Burnaby Mayor Derek Corrigan hits it on the head here:

Corrigan said he expects the cuts TransLink will table will be calculated to "drive the public crazy" and put intense pressure on the mayors to cave in and keep the tax hike in place. "It's an end game they're playing, saying 'We dare you to take this money away.'"

They should have listened to us from the start: not another nickel of taxation until a culture of serious, verifiable fiscal responsibility is put in place at TransLink.

2. The carbon tax continues to be a hot topic at the B.C. budget consultations. Here’s a quote from the B.C. Grain Producers Association, who spoke to the committee in Fort St. John:

In 2010, a pilot project measured the annual consumption and cost of energy on five individual grain farms in the B.C. Peace. The total acres of the five farms was 16,600. Divide that by 5, and you get 3,320 acres. Total tonnes of carbon used was 703, and average 140.6. The cost of carbon per tonne is $30, so that equals $1.31 per acre, and the total carbon tax paid was $21,090 for those five farms. That's a breakdown of an average of $4,300 for $49.20. Just to note, a farmer has to grow approximately 15 acres of food crop just for that carbon tax.

We have 325,000 grain, oilseed and pulse acres at $1.31. That's $425,750 annually, and this only reflects the direct cost of the carbon tax.

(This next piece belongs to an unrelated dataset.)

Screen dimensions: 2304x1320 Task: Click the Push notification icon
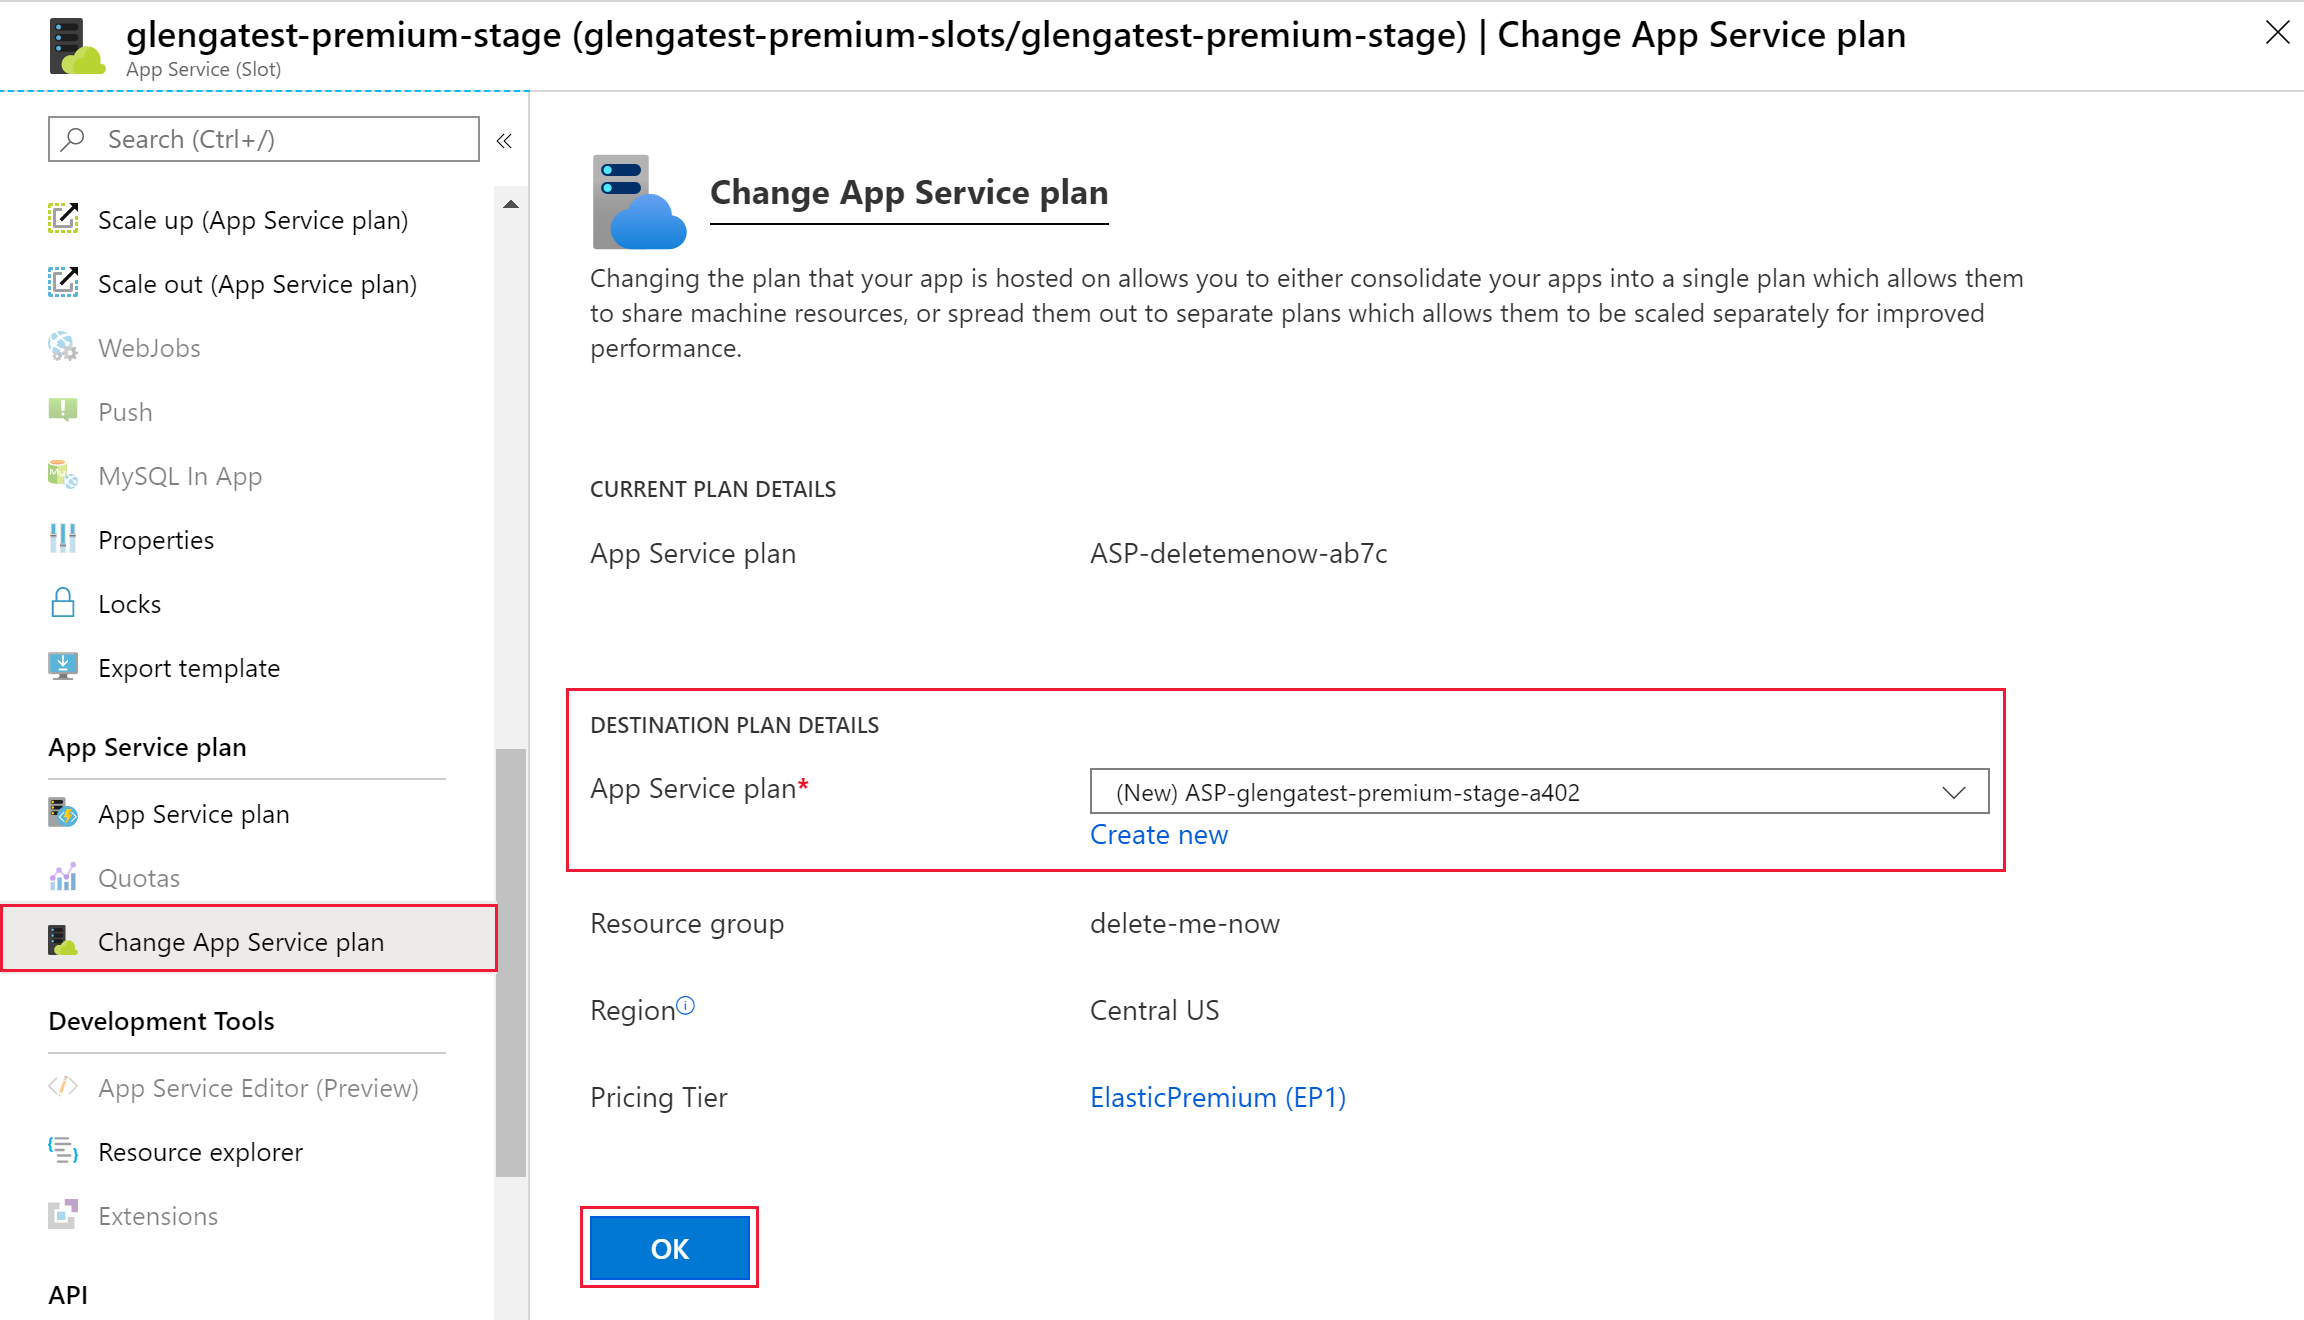(63, 412)
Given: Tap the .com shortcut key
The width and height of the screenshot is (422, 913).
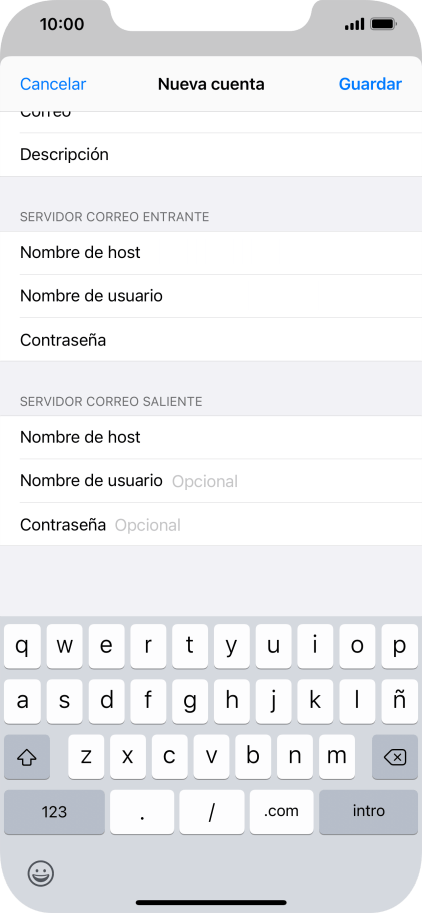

Increased energy costs due to the carbon tax component puts B.C. grain and oilseed producers at a serious disadvantage to those from the eastern provinces and with other trading partners, as the province of B.C. is the only jurisdiction in Canada to charge this tax.

3. One more carbon tax submission—this time from Arthur Hadland, a farmer and local politician:

I buy approximately $40,000 worth of fuel a year. [Shows bill] This is just one delivery: It was about $7,300 for that one load, and the carbon tax was $534.

You heard the farmers here. We are doing our best already. We do zero till. We do a lot of effective methods for minimizing carbon use.

The next page is my home heating. I don't know if anybody else has presented this. Not only do I pay…. This is for two months. My total bill heating my house…. This is a northern issue. You know, we're talking about a carbon tax. That's a southern policy. It doesn't fit with what we need in the north. Anyhow, my heating bill for this particular time, which was in the coldest part of the winter, was $415, I think. The carbon tax was 56 bucks.

But I will draw your attention to the fact that the HST is charged on the carbon tax, and that was mentioned to you earlier by Roger. And you can't get anybody to change that. We have tried. It's just a damn waste of time.

Anyhow, just looking at that, the cumulative effect is on everything. Everything we transport here is multiplied, so that carbon tax just trips through this economy. It is expensive to live in the north.

I was a little distressed when I heard the Vancouver mayor doing the rah-rah for the carbon tax. I just was not impressed. The rural areas, the northern areas, are net contributors to that whole infrastructure, and here he wants to suck more out of us.

4. It is amusing that a federal government union (the Canadian Association of Professional Employees) is being ripped by its members for waste, not delivering service, lack of transparency, high overhead and lack of a long-term, strategic plan—all things outsiders have been complaining about government unions for years. CAPE president Claude Poirier claims a recent vote by members to stop a $15/month union dues hike—proposed by him—was somehow a slap at Prime Minister Stephen Harper:

“They have no say in what is happening... so this was an occasion, when given a choice, to say no. They can’t say no to jobs cuts or affected letters or being surplused so give them a chance to say no and they did. It’s strange to me to have people attack their own union. They should let Harper and Mr. Poilievre do that and we should be taking care of business.”

Sure, Mr. Poirier: your union spending is all Stephen Harper's fault.

5. Longtime B.C. political blogger Sean Holman is back online with a new blog at www.seanholman.com. Sean moved to Alberta (cursed brain drain!) this summer to teach journalism at Mount Royal University. Looks like his blog will ponder both government and media—two of my favorite topics. Welcome back, Sean!